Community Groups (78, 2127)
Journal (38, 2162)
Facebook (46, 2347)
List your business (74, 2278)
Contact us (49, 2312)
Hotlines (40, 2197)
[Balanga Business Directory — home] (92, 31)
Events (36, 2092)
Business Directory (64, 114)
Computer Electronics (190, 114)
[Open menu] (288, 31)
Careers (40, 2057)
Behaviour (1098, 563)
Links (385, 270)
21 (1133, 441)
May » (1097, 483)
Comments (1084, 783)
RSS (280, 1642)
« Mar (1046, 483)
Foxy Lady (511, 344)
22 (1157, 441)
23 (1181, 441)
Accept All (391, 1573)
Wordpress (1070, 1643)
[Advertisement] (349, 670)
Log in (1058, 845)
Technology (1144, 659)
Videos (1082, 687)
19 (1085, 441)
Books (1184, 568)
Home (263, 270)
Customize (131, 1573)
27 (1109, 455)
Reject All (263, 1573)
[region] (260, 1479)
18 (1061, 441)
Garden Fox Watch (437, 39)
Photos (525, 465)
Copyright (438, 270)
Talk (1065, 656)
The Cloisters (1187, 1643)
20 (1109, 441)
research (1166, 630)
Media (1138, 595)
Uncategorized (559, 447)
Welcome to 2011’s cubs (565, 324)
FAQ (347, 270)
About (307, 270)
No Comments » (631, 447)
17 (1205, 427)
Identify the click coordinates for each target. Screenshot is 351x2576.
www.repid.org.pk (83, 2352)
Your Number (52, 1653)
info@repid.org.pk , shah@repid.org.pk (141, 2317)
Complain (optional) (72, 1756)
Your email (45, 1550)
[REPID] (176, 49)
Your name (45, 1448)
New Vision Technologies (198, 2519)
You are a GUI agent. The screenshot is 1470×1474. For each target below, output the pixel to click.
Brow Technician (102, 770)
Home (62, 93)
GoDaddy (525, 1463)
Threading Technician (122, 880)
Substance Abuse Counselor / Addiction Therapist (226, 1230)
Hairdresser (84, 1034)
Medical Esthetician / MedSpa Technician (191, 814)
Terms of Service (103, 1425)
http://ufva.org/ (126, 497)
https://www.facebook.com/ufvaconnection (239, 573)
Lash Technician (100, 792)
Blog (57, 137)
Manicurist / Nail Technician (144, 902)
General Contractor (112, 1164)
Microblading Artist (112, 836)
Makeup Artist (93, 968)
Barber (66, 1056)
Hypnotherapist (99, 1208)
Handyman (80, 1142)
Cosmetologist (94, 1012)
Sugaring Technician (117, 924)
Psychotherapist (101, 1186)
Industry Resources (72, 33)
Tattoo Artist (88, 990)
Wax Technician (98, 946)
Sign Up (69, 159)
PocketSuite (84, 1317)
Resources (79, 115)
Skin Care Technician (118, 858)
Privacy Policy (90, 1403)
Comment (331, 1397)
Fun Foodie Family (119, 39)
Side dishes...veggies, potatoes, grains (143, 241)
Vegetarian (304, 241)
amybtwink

**TASK REQUIREMENTS**
Wherever a line in the entries above holds "Artist", copy that line.

**SOLUTION FOR THIS EXERCISE**
Microblading Artist (112, 836)
Makeup Artist (93, 968)
Tattoo Artist (88, 990)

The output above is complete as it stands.